| Prompt |
Convert the stretch of the listing below, from the line containing "Describe the element at coordinates (50, 151)" through the line containing "chart-title: 市销率历史分位（%） is", into a Markdown table with the columns Row and Line. Skip any blank lines.

Entries taken from a collection
|---|

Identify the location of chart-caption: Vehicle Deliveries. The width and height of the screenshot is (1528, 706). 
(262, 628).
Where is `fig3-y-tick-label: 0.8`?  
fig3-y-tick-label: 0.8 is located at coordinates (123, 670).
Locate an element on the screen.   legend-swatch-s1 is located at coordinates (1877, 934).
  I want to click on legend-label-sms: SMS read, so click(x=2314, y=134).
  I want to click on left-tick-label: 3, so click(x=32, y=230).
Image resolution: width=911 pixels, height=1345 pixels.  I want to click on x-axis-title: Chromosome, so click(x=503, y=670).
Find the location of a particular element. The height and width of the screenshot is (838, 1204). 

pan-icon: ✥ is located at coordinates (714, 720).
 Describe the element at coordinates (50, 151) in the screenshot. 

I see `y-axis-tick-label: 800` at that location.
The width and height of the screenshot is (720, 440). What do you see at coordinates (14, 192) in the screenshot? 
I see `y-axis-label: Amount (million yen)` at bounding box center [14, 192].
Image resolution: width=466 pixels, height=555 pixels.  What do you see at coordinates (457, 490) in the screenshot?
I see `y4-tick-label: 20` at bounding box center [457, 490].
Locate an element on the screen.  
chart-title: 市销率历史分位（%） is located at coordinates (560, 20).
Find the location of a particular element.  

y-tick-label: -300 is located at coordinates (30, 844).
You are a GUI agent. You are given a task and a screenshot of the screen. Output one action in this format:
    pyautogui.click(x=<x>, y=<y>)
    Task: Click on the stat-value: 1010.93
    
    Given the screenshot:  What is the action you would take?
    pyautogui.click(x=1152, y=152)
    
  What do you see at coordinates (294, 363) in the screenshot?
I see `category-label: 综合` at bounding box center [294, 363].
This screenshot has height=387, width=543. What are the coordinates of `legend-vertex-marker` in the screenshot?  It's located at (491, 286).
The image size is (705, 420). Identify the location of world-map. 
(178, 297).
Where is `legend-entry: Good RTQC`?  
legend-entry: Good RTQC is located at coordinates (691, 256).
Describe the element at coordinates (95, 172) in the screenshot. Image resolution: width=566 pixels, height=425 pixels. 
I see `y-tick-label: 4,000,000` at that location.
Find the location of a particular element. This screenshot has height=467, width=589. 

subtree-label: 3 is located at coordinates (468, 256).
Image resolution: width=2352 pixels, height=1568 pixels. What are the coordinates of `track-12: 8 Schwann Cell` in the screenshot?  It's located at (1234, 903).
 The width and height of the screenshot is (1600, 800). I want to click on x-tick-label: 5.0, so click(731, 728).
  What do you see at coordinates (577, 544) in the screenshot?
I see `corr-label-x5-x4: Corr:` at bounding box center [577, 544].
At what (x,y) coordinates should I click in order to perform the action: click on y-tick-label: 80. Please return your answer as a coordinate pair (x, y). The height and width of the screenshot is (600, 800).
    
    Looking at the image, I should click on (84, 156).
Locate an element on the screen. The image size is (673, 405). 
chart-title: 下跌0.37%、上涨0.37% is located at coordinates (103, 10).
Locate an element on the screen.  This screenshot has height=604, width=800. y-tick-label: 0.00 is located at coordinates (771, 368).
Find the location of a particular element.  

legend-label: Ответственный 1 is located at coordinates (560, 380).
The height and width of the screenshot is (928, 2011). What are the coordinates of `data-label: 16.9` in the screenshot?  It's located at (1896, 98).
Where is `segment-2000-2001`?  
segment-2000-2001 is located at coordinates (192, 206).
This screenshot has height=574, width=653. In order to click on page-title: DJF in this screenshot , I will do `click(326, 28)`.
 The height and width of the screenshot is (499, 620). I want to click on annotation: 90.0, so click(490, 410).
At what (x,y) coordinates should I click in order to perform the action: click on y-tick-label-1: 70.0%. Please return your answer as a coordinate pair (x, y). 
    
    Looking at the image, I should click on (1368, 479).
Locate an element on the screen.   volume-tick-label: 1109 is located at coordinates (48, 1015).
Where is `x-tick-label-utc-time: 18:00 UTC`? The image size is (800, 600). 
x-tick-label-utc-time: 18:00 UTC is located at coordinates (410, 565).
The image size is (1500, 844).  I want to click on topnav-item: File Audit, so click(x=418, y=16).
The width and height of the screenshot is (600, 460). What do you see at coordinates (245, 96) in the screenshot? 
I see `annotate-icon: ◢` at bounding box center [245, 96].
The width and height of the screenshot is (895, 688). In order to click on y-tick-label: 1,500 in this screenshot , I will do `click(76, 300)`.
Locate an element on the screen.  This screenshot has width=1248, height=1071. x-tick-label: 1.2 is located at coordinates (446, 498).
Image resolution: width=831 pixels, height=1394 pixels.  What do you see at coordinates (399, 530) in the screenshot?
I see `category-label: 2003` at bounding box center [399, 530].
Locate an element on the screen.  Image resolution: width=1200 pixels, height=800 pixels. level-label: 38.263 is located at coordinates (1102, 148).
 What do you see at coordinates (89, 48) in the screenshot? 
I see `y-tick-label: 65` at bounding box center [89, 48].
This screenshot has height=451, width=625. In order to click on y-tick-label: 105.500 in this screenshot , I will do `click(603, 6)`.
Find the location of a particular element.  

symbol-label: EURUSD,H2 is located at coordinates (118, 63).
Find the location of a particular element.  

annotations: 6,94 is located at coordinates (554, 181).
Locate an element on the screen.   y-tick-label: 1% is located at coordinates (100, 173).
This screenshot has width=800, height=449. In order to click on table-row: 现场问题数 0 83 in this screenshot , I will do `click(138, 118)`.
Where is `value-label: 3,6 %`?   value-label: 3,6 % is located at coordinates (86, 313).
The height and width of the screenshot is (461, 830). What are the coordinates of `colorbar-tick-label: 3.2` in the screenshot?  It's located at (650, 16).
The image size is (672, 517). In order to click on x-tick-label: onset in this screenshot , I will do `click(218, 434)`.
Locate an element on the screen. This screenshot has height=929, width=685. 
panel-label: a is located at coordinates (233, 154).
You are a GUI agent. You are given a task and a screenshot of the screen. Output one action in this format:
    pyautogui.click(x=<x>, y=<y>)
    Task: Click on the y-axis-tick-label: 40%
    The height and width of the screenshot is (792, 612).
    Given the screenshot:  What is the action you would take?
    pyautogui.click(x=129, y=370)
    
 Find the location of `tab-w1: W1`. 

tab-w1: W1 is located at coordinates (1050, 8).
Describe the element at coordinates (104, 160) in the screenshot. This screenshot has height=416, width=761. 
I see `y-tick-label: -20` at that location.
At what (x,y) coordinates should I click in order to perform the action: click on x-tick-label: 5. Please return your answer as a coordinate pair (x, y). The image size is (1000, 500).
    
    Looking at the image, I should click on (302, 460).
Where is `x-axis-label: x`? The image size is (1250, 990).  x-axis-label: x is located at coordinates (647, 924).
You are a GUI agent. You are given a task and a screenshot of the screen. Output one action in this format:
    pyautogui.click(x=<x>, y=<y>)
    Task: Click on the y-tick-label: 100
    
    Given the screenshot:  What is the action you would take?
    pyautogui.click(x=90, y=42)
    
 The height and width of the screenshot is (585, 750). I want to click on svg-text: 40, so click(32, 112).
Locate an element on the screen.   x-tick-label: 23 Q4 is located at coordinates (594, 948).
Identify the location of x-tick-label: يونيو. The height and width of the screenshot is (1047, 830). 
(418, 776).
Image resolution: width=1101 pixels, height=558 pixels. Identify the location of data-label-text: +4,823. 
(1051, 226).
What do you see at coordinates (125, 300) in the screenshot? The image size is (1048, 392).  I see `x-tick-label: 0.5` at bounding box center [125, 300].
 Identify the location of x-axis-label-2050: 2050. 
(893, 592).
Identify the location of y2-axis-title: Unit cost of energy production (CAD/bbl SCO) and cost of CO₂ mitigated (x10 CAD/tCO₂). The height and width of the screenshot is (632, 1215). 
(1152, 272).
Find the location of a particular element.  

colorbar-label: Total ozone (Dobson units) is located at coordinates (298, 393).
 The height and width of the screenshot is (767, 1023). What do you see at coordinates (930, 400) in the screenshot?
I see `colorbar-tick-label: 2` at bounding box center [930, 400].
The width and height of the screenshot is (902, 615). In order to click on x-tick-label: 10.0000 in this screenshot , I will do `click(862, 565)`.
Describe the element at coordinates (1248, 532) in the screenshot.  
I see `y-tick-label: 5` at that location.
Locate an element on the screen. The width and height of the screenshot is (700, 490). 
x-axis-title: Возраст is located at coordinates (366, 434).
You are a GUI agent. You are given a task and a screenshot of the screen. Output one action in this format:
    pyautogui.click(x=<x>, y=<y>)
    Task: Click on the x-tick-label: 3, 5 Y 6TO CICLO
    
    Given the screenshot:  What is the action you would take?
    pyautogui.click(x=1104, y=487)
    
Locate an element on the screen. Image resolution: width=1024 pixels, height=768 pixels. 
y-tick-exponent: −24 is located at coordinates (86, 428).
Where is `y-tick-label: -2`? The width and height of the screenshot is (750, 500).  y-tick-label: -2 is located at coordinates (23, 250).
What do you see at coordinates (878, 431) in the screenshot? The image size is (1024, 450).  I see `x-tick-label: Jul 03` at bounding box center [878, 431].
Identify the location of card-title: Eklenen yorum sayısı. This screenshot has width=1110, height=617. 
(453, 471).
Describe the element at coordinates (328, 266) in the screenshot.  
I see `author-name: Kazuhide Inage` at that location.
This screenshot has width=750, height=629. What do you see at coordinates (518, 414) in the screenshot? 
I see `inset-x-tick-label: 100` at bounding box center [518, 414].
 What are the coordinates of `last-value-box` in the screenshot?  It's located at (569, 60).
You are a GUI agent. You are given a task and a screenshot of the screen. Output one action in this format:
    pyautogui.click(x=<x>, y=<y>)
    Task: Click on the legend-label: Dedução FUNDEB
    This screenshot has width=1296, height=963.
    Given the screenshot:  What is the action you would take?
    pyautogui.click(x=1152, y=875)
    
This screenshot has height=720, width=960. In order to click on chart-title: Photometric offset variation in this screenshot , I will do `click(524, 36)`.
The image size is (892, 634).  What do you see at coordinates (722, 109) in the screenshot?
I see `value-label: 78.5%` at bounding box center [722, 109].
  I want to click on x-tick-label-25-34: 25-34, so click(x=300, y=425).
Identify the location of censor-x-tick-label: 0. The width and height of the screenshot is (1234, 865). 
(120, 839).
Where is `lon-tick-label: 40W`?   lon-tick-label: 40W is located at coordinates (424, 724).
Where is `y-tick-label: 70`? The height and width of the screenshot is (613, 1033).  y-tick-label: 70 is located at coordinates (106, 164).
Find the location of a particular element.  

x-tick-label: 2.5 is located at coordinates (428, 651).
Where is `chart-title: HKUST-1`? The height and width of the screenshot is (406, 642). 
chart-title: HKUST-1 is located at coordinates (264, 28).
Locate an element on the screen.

|---|

| Response for this exercise |
| Row | Line |
|---|---|
| 1 |  Describe the element at coordinates (50, 151) in the screenshot.  |
| 2 | I see `y-axis-tick-label: 800` at that location. |
| 3 | The width and height of the screenshot is (720, 440). What do you see at coordinates (14, 192) in the screenshot?  |
| 4 | I see `y-axis-label: Amount (million yen)` at bounding box center [14, 192]. |
| 5 | Image resolution: width=466 pixels, height=555 pixels.  What do you see at coordinates (457, 490) in the screenshot? |
| 6 | I see `y4-tick-label: 20` at bounding box center [457, 490]. |
| 7 | Locate an element on the screen.   |
| 8 | chart-title: 市销率历史分位（%） is located at coordinates (560, 20). |